Rachel’s little face broke. “What? Why?”
“Do as I say.”
“But I thought I was staying with Dad tonight?”
“Car, right now. We’ll talk about that in a second.”
Rachel sulked off and flung herself on the foredeck outside the glass doors. It wasn’t exactly the car, but Elizabeth would deal with that later.
“Didn’t he remember that his daughter was coming over today? Why is he gone?”
Caroline shrugged. “I’m sorry. Why do I feel like this is all my fault somehow?”

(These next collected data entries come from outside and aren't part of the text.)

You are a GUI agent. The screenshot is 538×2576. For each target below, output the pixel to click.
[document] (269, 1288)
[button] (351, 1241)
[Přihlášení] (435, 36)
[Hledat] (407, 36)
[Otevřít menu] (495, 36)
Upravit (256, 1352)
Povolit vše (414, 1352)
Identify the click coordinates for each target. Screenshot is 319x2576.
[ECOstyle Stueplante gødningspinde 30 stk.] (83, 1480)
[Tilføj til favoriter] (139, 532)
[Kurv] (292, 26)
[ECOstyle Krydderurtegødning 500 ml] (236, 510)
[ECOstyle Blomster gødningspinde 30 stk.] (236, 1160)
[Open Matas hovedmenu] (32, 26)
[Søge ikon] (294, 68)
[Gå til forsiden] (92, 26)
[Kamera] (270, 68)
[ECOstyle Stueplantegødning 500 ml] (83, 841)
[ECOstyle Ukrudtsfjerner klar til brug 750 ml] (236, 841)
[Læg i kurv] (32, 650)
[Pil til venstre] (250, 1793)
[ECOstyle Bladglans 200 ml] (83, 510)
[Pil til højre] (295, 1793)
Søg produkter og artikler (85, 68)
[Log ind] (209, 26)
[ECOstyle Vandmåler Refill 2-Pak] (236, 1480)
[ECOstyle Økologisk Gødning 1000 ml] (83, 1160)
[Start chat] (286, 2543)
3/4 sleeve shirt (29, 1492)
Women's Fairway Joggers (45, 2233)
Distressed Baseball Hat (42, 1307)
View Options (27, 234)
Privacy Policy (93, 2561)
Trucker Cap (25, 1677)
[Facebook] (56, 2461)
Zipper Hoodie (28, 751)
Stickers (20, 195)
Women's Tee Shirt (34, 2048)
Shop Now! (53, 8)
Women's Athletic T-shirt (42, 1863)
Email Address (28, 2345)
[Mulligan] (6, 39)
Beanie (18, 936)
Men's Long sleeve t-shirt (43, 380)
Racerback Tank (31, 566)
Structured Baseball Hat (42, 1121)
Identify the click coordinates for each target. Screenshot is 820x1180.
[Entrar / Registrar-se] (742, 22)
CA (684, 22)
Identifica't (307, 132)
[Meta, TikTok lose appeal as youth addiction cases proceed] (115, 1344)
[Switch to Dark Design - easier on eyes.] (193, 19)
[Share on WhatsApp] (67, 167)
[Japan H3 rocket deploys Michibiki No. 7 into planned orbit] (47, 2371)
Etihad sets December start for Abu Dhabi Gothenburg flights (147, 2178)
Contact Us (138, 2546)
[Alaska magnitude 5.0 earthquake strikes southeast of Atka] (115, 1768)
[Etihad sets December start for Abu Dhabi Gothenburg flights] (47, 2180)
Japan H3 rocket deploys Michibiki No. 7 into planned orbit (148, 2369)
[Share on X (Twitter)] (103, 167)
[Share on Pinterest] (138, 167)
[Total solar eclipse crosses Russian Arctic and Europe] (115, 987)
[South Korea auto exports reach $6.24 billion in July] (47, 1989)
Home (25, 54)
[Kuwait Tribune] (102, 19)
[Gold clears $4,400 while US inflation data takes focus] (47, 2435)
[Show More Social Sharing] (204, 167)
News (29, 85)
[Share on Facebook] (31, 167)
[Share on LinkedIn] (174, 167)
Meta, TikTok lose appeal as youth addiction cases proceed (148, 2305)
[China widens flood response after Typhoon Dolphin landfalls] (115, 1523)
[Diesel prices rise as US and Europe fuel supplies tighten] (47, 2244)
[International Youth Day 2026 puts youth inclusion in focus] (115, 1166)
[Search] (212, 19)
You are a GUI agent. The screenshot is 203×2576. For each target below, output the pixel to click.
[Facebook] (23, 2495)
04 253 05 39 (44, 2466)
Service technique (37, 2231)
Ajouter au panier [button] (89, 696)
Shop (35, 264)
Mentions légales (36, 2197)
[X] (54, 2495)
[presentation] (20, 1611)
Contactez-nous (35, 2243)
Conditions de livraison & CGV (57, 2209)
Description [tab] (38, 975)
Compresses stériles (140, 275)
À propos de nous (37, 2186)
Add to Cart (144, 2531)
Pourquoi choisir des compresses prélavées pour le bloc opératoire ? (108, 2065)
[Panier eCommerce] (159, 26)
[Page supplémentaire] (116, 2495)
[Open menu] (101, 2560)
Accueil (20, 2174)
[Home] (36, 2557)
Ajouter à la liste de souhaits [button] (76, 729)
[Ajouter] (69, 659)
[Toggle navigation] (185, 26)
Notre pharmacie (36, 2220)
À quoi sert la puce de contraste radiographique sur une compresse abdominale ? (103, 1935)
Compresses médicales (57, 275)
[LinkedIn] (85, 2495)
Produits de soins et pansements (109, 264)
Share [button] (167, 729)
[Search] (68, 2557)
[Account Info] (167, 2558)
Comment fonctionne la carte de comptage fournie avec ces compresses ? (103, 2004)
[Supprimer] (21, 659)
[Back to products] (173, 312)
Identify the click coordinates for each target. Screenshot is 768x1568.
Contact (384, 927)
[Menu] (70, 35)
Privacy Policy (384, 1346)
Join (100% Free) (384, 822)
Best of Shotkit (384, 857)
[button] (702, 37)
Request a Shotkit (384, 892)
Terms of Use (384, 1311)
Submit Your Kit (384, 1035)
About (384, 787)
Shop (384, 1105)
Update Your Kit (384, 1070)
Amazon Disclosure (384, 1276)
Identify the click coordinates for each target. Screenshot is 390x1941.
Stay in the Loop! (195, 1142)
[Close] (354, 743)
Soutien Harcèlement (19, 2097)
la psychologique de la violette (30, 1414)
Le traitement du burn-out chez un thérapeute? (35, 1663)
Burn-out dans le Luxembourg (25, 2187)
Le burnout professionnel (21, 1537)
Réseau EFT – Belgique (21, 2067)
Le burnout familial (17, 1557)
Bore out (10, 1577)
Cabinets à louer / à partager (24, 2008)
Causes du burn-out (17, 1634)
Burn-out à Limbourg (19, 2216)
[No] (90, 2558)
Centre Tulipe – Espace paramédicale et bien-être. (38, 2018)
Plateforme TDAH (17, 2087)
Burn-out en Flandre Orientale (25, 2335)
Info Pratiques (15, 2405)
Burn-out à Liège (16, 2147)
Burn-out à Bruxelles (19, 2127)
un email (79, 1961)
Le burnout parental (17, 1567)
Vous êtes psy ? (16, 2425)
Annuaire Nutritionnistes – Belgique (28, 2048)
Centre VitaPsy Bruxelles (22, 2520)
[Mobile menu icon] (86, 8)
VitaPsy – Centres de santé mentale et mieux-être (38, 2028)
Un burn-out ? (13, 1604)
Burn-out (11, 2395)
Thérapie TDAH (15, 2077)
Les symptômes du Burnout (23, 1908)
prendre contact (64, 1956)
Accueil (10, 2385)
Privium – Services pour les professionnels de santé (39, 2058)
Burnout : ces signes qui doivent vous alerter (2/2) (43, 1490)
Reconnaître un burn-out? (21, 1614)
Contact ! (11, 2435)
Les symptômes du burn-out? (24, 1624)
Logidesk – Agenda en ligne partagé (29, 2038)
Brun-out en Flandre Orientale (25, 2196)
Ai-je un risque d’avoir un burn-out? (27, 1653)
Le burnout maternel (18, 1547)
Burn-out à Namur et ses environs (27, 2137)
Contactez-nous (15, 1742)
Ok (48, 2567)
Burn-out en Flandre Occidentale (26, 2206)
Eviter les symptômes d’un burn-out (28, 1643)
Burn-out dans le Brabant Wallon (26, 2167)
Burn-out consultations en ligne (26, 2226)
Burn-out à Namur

Elizabeth marched into the back bedroom on the main deck. When she opened the door, she discovered that the room had been girlied up considerably. Pink bed spread. Multicolored lights dangling from the ceiling. New clothes in the closet with tags still on. Magnetic phone charger by the bed. Expensive items. All Elizabeth could see was money Woody didn’t have, being channeled toward expenses he couldn’t afford, to support a child he did not need in his life.
“Where did all this come from?”
“All what?”
“All this stuff.”
Caroline looked around the room. “Target?”
Elizabeth shut the door. “Okay, whatever.”
She went into the bathroom and clicked on the light. There were beauty items all over the counter. The gray cat was eating from a small bowl. There was a litterbox that needed changing next to the shower.
“So did he say where Rachel is supposed to sleep tonight?” asked Elizabeth. “God knows, there’s no room on this boat. Is she supposed to sleep in the engine room? Or maybe she’s going to sleep cuddled up next to a power saw?”
“Where did she sleep before?”
“In the bedroom.”
“She can still sleep in my room.”
Elizabeth flipped off the bathroom light. “Your room?”
“I mean, his room. I mean, that room, the one back there.”
Elizabeth thundered into the galley. The sink was overflowing. The counters were littered with chopped onions and dirty knives. A slow cooker was going. The whole place smelled like garlic and spice. She lifted the lid. It was hamburger chili. She searched through the garbage and found a foam tray of 80 percent lean ground beef. “I thought you said he was still vegan.”
“The chili is for me,” said Caroline.
Elizabeth slammed the lid onto the Crock-Pot. “Sure it is.”
The lid fell off the pot and onto the floor, splattering beef juice everywhere.
“We’re done here.”
She started to leave the boat. On her way toward the door, she kicked a stack of books from a side table. She watched the pyramid of volumes pertaining to meaningless historical things fall to the floor. Elizabeth almost tripped over a book about the antiquity of Chinese Han art.
“I’m really sorry,” said Caroline. “I can tell you’re upset. I feel like this is all my fault somehow. Have I done something wrong?”
Elizabeth pigeon-stepped over the fallen books and began gathering empty pizza boxes into her arms.
“Is there something I can do to make this better?” asked Caroline.
“I’m not mad at you,” said Elizabeth, peeking over the stack of boxes. “This is just really bad timing. Woody’s only been out for three months, he’s in bad health, and he’s not ready for a teenager in his house. It’s nothing personal; this is just a bad idea.”
The room went quiet.
“Three months?” Caroline repeated. “Been out of where?”
Elizabeth dropped the pizza boxes in the corner near the overflowing trash receptacle, then punched them to crease them in the middle. “I’m sorry, what are you asking me?”
“You said he’s only been out for three months. Out of what?”
Elizabeth stopped. She turned to face the young woman. The kid’s eyes were the same color as Woody’s, and her skin was deeply freckled. She really was a striking girl.
“You mean he hasn’t told you?”
Caroline shook her head.
“Woody just got out of prison for killing a woman.”
Chapter 31
Woody’s truck pulled alongside Caroline. She was walking on the sidewalk at a medium clip, clutching the gray cat in her arms, her backpack on her shoulders. She was wearing her old clothes. The Snoop Dogg shirt and the stretched-out yoga pants with holes in them. He pulled the truck beside her, riding the wrong lane with hazards flashing. Cigar in the corner of his mouth.
“May I be of some assistance, ma’am?”
She did not speak. She kept pace. He could see that her skin was reddened from the sun. Her nose was burnt too. The bruises on her face were clearing up.